Dir: Hans-Christian Schmid. Germany-Denmark-Netherlands. 2009. 110mins.
Without doubting the intentions of this worthy project, these are themes which are much better served by restraint. Tackling war crimes committed in Bosnia on the big screen in an opulent production like this might play to an audience ready to reflect on past massacres but to make it work, Storm has to manipulate the plot and the characters so much, all that’s left is a clever piece of show business.
Hannah Maynard (Fox) is a prosecutor at the International Criminal Tribunal in The Hague.

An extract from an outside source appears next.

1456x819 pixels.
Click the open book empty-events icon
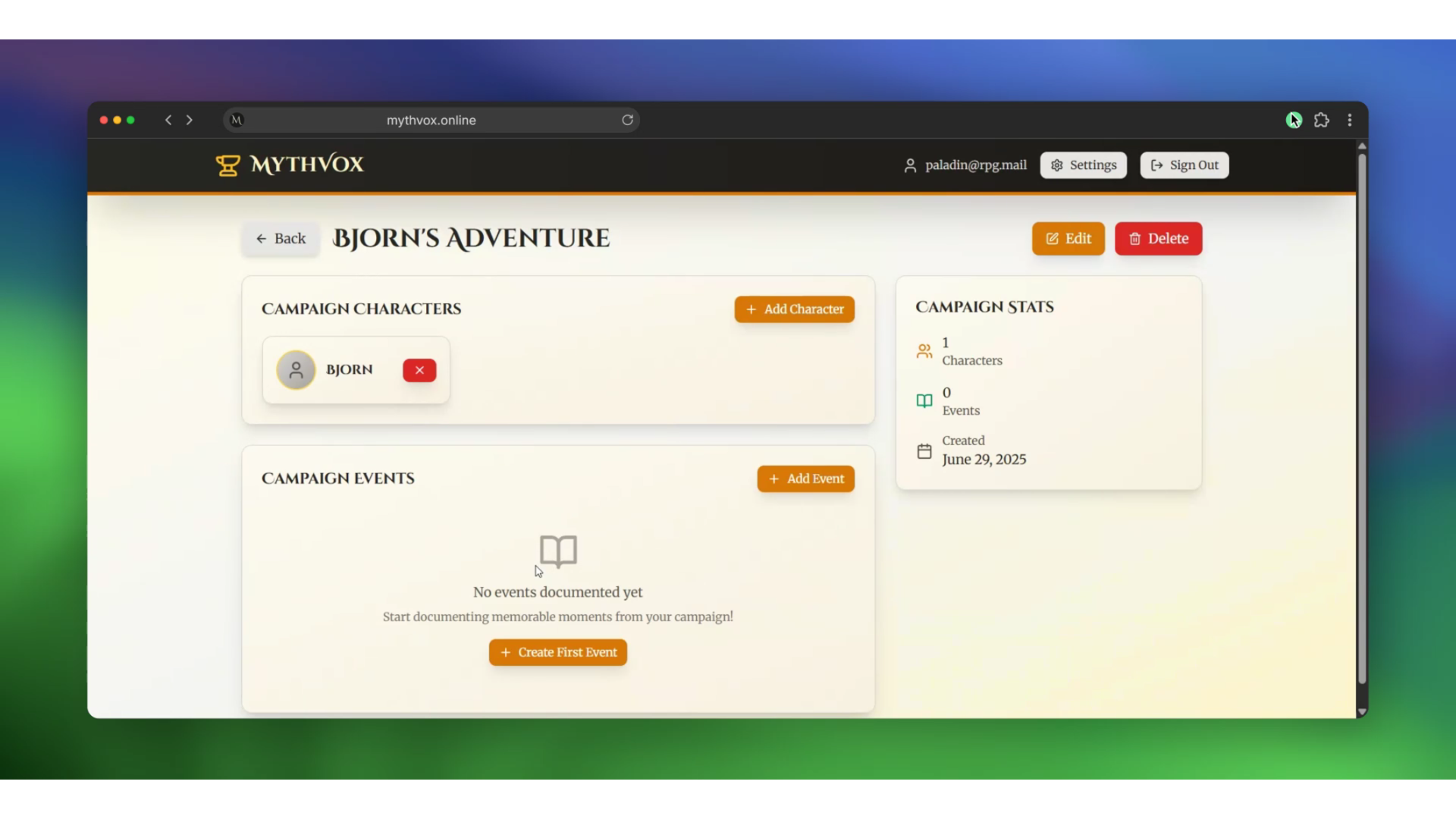558,551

Passed over for the top job in her office which goes to former colleague Keith Haywood (Dillane) she is told to take over the trial of Goran Duric (Kuhn) accused of atrocities perpetrated in Kasmaj, a small town near Sarajevo.

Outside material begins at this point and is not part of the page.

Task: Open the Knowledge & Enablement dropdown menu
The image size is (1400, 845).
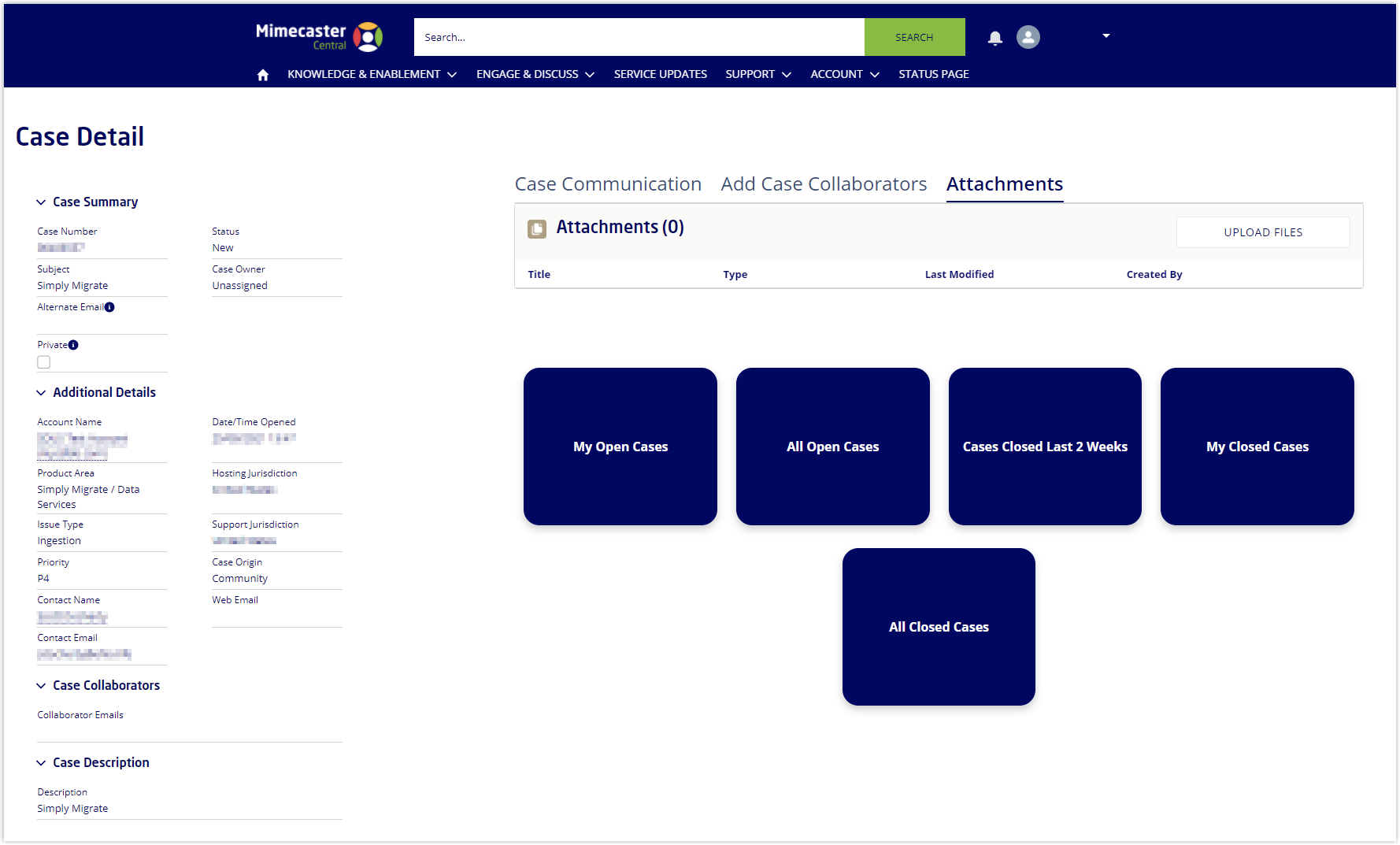Action: point(372,75)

Hannah is led to believe that the case will be easy: witness Hajdarevic (Mikic) is willing to testify against the former general. But once in court, he crumbles, eventually committing suicide, and Hannah must go to Bosnia to find more evidence and witnesses or risk defeat. In the course of her investigation, she stumbles on a much worse crime perpetrated by Duric. Now she must find someone to testify to a rape and murder which happened in a hotel there: the sister’s sister Mira (Marinca) may be persuaded, but it’s far from an open and shut case even if she does.
With no expense spared, except for when it comes to dialogue, Storm moves back and forth between The Hague, Bosnia and Berlin, using all the devices of a courtroom drama. But if Schmid’s previous Berlinale success, Requiem looked remarkably real and true to life, this time the direction and most of the acting looks as if it comes from a TV show. There’s Hannah, smarting at being ignored by her superiors; her boyfriend Jonas (Lassgard), a dedicated Eurocrat who knows how to turn his back on awkward details because he looks at the larger picture, part of which is accepting the war profiteers now running the Balkans. And there are the Serb brutes who try to scare off Hannah and her witnesses.
The script wisely eschews flashbacksto the scenes of violence and instead uses the verbal testimony of Anamaria Marinca (4 Months, 3 Weeks And 2 Days), who gives the film’s most convincing performance as Mira, a woman haunted by the demons of the past. Kerry Fox’s capabilities, meanwhile, are barely taxed as the fiery prosecutor who never gives up. Technical credits are good, particularly Bogumil Godfrejow’s roving handheld camera and Weissbrich’s editing.